The Financial Services Authority (FSA) has said it has no plans to take action against Bank of Ireland over its decision to raise interest rates for 13,500 buy-to-let and residential customers.

In response to a letter from Andrew Tyrie, chairman of the treasury select committee, Martin Wheatley, FSA managing director, said it had reviewed the terms and conditions and did not believe the changes were unfair.

Last month, Bank of Ireland revealed it would be more than doubling the mortgage interest rates for thousands of UK customers on its tracker rate deals by triggering a “special condition” clause in its mortgage agreements that enabled it to increase the interest rate differential on some of its UK base rate tracker mortgages.

Wheatley said: “We currently have no plans to treat this as a prima facie case of mis-selling. We have reviewed the terms and conditions provided to us by the Bank of Ireland UK and did not identify any concerns which led us to believe the terms may be unfair.”
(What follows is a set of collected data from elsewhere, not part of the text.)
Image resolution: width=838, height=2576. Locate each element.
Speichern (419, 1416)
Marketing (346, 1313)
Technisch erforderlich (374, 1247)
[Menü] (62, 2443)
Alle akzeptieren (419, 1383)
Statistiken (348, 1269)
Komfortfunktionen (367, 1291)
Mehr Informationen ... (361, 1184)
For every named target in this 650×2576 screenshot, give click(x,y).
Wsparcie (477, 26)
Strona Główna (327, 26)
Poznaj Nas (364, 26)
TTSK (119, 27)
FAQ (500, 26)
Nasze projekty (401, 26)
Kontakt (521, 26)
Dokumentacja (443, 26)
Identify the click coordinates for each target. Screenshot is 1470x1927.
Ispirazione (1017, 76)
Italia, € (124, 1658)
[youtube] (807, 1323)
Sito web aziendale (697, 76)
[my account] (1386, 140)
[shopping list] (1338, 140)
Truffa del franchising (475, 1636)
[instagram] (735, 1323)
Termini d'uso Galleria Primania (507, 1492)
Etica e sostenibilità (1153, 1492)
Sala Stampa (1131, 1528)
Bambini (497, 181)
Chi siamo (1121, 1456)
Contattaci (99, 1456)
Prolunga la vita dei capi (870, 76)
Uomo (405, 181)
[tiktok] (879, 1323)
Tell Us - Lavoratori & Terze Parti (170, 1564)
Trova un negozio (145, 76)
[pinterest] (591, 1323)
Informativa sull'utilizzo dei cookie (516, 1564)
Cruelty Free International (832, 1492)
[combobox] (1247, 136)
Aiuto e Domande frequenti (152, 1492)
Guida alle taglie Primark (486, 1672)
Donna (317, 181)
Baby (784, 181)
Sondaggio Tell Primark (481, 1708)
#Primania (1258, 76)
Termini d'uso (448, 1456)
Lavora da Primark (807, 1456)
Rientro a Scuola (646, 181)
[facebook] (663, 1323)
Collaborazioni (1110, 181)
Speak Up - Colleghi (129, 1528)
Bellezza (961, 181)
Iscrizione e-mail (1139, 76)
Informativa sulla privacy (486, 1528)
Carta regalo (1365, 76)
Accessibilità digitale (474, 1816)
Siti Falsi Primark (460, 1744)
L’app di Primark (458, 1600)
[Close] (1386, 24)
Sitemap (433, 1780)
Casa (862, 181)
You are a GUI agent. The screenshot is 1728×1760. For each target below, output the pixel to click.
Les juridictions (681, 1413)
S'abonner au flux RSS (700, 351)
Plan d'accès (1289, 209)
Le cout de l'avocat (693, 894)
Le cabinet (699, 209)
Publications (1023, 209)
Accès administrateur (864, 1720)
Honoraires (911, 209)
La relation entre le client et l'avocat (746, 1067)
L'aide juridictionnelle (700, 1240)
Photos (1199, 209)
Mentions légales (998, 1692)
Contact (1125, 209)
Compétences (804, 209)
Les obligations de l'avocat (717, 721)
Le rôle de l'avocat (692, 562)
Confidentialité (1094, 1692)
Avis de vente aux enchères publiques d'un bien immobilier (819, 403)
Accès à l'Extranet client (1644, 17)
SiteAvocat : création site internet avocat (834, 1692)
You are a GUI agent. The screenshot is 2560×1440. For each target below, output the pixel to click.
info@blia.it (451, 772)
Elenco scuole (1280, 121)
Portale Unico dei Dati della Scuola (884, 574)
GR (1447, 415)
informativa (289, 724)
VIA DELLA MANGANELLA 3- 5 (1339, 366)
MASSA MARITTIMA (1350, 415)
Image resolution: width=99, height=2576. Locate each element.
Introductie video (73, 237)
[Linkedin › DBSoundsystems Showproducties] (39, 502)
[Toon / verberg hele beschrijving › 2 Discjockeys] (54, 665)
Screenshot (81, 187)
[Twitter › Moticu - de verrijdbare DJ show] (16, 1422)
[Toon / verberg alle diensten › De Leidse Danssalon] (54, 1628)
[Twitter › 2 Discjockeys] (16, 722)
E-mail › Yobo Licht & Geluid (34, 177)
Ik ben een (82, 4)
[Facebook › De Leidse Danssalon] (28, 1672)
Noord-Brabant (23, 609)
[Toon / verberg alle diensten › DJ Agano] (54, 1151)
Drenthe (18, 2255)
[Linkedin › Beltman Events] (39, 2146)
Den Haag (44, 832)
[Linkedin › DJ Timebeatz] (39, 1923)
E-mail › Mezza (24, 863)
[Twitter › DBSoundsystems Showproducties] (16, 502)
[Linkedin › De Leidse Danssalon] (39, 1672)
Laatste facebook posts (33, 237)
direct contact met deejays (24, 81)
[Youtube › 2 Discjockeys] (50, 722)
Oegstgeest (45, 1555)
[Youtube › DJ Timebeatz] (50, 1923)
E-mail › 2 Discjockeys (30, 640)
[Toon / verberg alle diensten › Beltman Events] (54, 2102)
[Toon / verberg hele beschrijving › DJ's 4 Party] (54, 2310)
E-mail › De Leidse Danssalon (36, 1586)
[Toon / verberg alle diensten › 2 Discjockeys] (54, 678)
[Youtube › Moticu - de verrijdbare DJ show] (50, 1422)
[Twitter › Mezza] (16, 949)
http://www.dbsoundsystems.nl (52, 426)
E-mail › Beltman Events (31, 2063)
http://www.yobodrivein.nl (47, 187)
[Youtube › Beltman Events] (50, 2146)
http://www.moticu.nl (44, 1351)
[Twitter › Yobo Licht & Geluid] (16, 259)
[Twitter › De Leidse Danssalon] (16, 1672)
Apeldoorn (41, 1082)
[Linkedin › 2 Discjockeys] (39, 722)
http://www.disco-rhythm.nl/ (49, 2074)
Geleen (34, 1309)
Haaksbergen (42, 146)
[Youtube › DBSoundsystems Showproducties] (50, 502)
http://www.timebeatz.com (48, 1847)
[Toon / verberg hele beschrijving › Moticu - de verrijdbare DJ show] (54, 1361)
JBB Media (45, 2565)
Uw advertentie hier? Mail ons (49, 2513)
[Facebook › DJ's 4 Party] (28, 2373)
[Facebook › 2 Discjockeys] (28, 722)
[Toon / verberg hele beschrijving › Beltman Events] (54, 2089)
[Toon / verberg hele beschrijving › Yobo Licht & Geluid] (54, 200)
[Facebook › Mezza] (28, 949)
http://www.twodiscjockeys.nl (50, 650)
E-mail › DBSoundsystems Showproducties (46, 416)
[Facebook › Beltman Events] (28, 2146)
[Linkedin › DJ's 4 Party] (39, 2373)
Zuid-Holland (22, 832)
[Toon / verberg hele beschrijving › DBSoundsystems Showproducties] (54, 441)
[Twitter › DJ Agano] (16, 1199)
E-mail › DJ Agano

He added that while the mortgages impacted by the change were sold prior to FSA mortgage regulation, it had engaged with Bank of Ireland to “impress upon its senior management the need to ensure fair consumer outcomes”.

According to Wheatley, the bank volunteered to exclude customers where there is evidence suggesting that the customer could have been led to believe the differential was for the “life” or “lifetime” of the product.

However, the FSA said if customers believe they have grounds to complain then they should approach Bank of Ireland, or the mortgage broker or financial advisor that sold them the mortgage.

Tyrie has written back to Wheatley seeking additional answers. “We need more information to be confident that the regulator has thought carefully about this issue. It must exercise judgement to ensure that customers are being treated fairly.”

“Mr Wheatley’s letter appears to fall short on both counts,” added Tyrie.